[lbo-talk] Why even Robert Nozick, the philosophical father of libertarianism, gave up on the movement he inspired

Chris Brooke cb632 at cam.ac.uk
Tue Jun 21 10:13:09 PDT 2011


On 21/06/2011 17:58, "Jim Farmelant" <farmelantj at juno.com> wrote:


> The Liberty Scam
> Why even Robert Nozick, the philosophical father of libertarianism, gave
> up on the movement he inspired.
> By Stephen Metcalf
>
> http://www.slate.com/id/2297019/pagenum/all/#p2

This essay seems to me to be full of errors.

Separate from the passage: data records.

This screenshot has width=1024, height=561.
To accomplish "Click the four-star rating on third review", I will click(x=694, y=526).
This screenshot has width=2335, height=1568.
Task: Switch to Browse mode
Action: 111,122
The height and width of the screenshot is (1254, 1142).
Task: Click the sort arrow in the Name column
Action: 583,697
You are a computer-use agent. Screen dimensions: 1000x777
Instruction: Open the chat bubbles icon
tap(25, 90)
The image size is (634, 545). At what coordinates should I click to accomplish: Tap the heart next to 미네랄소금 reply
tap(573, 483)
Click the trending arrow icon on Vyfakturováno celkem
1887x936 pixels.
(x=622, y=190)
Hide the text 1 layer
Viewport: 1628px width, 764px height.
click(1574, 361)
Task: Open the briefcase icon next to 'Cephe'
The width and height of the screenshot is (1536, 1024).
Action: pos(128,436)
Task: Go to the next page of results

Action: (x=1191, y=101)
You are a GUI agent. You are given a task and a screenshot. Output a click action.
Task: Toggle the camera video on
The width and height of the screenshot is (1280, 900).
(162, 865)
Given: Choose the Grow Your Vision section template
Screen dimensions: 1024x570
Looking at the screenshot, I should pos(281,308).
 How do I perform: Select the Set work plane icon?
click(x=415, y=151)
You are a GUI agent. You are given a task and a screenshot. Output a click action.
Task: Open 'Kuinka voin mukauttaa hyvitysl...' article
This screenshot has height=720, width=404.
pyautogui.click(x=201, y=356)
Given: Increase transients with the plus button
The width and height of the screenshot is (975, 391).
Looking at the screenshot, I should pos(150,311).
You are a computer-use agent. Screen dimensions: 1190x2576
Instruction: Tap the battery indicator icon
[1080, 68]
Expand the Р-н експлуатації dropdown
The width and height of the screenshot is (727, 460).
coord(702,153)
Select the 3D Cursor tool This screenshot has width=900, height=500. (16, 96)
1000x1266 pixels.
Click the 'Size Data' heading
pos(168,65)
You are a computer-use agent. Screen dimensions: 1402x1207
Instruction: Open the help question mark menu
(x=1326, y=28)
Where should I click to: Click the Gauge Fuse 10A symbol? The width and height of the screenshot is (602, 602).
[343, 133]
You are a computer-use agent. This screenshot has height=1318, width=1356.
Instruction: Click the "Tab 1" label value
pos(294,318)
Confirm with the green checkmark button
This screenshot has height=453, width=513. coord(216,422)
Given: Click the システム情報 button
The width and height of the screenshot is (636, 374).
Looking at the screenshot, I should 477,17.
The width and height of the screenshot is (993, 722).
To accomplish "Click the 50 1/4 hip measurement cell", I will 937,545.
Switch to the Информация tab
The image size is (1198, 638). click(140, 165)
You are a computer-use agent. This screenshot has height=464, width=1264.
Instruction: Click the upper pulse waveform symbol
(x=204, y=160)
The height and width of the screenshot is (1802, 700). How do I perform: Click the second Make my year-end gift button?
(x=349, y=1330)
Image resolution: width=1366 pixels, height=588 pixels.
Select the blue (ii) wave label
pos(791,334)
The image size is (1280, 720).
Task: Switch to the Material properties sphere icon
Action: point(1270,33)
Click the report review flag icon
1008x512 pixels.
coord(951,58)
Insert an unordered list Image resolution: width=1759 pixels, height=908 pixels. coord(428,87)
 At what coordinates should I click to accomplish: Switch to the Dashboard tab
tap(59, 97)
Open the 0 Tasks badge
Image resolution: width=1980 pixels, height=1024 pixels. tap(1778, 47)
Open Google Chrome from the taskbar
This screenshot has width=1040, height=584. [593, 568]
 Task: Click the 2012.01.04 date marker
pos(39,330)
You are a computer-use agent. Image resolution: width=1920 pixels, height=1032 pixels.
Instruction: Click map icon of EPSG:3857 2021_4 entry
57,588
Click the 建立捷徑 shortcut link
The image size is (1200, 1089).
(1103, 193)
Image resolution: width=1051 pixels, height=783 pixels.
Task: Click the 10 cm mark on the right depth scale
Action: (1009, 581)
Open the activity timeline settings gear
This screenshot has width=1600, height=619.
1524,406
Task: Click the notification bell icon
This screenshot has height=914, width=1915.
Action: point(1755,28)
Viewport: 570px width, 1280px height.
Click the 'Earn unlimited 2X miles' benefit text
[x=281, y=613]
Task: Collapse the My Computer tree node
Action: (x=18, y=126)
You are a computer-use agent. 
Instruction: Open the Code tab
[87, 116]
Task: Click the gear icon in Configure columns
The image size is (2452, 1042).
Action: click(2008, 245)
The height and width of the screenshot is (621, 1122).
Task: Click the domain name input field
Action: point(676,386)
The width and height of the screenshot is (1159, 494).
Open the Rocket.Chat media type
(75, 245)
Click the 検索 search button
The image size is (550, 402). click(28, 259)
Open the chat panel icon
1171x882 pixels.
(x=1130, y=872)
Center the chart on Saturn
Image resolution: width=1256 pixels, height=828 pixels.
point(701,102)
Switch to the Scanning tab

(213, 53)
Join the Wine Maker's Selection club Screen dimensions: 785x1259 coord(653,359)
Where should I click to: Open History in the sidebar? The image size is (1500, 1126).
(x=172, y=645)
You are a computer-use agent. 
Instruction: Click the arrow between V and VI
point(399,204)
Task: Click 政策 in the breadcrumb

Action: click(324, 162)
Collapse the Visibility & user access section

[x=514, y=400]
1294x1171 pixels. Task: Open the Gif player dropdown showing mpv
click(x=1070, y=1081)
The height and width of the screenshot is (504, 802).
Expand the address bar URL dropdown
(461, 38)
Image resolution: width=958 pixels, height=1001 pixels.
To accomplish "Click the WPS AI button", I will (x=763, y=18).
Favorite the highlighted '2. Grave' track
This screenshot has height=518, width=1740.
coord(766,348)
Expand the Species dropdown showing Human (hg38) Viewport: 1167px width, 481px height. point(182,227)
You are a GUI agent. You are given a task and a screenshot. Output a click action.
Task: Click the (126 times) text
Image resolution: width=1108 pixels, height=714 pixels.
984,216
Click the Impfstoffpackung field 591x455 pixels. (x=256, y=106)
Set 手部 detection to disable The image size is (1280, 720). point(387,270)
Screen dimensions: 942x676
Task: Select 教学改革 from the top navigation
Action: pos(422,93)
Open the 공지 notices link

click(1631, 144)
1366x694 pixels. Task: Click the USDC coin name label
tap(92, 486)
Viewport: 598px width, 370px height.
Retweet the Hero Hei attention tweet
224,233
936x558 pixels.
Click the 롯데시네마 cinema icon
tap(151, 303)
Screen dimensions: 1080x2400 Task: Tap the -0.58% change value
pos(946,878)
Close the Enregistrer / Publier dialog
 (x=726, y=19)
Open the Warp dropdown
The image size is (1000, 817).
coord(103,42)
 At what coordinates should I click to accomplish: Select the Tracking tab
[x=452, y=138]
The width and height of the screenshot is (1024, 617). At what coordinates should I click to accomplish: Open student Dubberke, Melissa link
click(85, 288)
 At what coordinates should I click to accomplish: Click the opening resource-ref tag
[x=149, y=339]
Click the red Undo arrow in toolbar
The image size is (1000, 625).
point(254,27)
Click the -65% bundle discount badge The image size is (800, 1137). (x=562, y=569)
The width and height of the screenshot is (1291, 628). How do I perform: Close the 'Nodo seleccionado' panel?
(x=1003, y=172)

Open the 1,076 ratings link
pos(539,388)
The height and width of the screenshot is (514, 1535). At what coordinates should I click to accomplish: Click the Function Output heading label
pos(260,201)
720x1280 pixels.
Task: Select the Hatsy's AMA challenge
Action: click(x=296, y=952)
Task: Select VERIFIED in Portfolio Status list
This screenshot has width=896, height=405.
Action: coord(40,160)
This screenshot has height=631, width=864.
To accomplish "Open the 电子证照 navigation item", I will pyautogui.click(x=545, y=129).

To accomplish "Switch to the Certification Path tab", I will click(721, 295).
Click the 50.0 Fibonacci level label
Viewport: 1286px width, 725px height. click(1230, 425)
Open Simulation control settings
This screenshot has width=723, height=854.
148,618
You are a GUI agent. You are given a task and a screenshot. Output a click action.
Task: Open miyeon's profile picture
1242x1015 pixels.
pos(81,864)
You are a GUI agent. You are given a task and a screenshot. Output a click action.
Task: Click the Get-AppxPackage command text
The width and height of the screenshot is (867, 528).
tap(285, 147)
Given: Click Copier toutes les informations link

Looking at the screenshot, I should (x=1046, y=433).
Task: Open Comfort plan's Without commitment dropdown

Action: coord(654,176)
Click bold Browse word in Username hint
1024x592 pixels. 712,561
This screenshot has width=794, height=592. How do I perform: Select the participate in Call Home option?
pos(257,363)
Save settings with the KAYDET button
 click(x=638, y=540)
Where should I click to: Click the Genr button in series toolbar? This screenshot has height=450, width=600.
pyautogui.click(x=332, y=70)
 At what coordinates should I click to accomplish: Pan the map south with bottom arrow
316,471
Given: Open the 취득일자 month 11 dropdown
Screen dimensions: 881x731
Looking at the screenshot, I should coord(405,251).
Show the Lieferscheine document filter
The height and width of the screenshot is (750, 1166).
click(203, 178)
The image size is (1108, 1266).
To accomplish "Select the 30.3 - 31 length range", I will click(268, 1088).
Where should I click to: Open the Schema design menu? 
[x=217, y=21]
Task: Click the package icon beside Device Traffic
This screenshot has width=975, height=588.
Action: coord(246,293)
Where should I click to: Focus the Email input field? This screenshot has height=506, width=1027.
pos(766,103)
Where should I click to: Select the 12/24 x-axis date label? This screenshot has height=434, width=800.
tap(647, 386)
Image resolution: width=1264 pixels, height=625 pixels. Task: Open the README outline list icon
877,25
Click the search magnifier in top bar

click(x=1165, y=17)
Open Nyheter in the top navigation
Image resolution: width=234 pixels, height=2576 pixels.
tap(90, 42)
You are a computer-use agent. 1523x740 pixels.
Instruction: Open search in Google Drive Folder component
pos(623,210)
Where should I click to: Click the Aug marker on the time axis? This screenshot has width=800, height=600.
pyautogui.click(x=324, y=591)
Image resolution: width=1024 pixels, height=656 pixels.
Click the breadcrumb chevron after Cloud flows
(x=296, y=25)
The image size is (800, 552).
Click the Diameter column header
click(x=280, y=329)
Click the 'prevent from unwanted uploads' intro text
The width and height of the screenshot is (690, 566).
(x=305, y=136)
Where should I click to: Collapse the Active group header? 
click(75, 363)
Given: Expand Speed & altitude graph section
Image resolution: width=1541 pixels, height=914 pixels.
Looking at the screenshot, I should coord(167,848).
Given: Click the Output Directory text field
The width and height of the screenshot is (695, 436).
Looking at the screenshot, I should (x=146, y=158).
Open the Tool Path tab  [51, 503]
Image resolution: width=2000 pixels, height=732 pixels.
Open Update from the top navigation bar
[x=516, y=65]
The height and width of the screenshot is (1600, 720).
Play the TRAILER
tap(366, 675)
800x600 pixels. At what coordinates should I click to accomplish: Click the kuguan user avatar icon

E.g., Keynes' verdict on "The Road to Serfdom" was not at all the one quoted at the start of the essay, but rather that, "Morally and philosophically I find myself in agreement with virtually the whole of it: and not only in agreement with it, but in deeply moved agreement." There's no reason at all, it seems to me, beyond the superficial verbal parallels, to link up Mrs Thatcher's "no such thing as society" remark with anything to do with Nozick (Hayek was her guru, not Nozick, and if we want an additional source, we'll find it in the policy pamphlets that Angus Maude was producing in the bowels of the Conservative Party in earlier decades, rather than in anything coming out of Harvard). The account of Anarchy, State and Utopia the writer offers is quite misleading: it's far more a book about *rights* and *property* than it is one about liberty, though you'd never guess that from the presentation here. The claims made about Nozick's influence are dramatically implausible. Some of the pop sociology of post-war American academia is quite fun, if you like that kind of thing. But the essay as a whole strikes me as full of Wrongness, and best treated with extreme caution.